>> Begin RECORDS PROVIDED
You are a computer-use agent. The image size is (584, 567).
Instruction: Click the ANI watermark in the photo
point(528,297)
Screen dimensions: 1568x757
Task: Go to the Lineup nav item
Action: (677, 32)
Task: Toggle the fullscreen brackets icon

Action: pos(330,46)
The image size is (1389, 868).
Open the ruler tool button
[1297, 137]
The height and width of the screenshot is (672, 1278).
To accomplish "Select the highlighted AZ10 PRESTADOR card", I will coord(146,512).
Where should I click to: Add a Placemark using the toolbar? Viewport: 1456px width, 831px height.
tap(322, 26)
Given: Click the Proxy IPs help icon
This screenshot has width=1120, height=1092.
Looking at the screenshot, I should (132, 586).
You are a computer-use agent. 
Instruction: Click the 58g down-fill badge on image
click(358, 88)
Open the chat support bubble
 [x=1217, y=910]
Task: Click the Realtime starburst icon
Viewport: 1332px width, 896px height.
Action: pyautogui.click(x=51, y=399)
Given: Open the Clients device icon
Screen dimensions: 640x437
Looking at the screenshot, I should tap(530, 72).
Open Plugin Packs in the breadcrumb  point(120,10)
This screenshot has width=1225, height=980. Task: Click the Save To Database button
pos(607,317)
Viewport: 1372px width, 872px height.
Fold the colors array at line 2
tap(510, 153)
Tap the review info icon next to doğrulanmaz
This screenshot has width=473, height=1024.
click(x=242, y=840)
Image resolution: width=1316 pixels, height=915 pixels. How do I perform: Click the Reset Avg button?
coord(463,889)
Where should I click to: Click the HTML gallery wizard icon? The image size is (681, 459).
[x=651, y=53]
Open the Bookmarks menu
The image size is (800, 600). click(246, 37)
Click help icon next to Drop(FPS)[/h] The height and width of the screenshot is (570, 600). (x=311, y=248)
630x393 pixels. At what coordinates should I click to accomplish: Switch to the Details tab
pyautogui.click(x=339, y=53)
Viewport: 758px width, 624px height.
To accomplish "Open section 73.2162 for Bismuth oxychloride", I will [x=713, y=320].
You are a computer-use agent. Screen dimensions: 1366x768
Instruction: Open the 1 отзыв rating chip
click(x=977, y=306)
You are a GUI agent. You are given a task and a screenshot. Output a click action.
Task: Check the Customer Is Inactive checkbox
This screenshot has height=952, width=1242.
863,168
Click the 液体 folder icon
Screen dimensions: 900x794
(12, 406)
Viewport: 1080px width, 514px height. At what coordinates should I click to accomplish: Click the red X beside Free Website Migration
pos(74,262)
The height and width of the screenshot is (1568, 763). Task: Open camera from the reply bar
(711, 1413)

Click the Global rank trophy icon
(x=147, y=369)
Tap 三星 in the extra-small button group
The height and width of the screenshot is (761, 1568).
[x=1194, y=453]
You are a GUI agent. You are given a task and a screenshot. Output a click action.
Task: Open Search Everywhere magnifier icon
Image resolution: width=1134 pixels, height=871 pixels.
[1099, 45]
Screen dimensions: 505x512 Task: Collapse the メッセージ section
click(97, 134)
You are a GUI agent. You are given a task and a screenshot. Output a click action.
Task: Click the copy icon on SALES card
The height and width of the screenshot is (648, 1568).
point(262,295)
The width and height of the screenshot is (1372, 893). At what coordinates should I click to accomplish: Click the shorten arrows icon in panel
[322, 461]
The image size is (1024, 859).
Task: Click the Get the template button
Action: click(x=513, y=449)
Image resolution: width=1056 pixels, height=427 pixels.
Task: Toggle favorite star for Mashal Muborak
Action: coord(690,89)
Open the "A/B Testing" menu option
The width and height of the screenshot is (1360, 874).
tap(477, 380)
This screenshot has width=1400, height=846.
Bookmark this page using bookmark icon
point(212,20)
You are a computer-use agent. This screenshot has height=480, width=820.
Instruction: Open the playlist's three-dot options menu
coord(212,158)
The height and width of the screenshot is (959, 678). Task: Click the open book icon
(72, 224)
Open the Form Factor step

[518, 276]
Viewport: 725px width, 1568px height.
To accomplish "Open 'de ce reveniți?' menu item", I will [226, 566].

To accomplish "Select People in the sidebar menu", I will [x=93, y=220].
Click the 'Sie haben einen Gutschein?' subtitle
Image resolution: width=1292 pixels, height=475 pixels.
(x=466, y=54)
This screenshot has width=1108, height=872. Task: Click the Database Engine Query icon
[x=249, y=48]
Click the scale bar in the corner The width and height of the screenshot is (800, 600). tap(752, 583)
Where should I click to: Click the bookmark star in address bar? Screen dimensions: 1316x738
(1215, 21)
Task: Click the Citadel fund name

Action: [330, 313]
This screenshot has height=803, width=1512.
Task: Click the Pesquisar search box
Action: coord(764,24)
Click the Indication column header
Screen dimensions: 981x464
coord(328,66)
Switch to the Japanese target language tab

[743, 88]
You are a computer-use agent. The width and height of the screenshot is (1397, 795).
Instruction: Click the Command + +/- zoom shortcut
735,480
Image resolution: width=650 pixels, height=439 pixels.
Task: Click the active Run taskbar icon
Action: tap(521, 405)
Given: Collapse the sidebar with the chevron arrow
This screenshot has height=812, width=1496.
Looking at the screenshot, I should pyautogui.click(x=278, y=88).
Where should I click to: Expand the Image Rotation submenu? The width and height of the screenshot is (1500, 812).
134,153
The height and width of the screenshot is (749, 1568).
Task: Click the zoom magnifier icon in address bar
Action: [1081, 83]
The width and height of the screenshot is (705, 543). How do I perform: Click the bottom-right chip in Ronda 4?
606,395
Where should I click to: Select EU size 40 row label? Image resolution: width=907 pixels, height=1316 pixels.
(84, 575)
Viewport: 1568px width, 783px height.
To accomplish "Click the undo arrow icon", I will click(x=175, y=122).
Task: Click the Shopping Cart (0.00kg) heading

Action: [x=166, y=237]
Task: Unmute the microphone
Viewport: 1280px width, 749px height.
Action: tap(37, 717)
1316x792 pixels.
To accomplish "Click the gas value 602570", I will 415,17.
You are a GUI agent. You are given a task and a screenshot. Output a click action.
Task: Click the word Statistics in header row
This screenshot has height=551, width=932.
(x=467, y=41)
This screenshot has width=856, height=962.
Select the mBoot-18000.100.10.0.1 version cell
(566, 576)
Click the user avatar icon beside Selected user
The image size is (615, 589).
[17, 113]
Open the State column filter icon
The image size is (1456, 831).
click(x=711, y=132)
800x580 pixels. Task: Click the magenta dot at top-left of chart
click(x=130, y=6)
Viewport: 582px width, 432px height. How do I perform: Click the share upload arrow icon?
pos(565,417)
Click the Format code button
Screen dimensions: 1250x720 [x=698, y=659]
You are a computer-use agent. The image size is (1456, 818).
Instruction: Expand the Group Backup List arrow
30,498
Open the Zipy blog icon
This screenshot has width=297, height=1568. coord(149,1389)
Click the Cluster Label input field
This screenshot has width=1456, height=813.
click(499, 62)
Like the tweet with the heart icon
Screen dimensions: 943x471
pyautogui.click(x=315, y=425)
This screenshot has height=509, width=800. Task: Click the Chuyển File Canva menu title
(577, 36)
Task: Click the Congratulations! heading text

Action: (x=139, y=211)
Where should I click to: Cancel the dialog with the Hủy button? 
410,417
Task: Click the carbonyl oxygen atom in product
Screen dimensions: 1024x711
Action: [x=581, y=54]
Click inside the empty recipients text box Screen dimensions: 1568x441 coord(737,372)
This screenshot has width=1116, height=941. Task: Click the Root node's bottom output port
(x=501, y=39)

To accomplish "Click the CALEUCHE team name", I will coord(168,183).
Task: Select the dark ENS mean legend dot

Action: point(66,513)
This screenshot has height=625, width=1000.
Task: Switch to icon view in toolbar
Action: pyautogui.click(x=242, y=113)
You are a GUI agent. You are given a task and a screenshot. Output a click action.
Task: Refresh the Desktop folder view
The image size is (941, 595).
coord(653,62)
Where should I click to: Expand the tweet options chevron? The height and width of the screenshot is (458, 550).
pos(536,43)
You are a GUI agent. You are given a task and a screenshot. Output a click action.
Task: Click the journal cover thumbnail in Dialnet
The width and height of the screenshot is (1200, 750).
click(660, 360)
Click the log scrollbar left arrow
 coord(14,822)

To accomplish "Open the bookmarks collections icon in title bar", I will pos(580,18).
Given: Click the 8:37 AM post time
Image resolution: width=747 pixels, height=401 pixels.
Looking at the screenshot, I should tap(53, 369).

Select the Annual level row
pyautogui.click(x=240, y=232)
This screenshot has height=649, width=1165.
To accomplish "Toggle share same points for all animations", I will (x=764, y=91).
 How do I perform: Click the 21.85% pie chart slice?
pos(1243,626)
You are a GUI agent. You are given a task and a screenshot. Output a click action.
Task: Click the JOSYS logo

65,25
>> End RECORDS PROVIDED
INSTRUCTIONS FOR THE TASK
Please arrange the records as a Markdown table, starting with the first line and going on through the line with "[1297, 137]". Use the columns Row and Line: number each row under Row, put its line under Line, and leave out blank lines.

EXERCISE OUTPUT
| Row | Line |
|---|---|
| 1 | You are a computer-use agent. The image size is (584, 567). |
| 2 | Instruction: Click the ANI watermark in the photo |
| 3 | point(528,297) |
| 4 | Screen dimensions: 1568x757 |
| 5 | Task: Go to the Lineup nav item |
| 6 | Action: (677, 32) |
| 7 | Task: Toggle the fullscreen brackets icon |
| 8 | Action: pos(330,46) |
| 9 | The image size is (1389, 868). |
| 10 | Open the ruler tool button |
| 11 | [1297, 137] |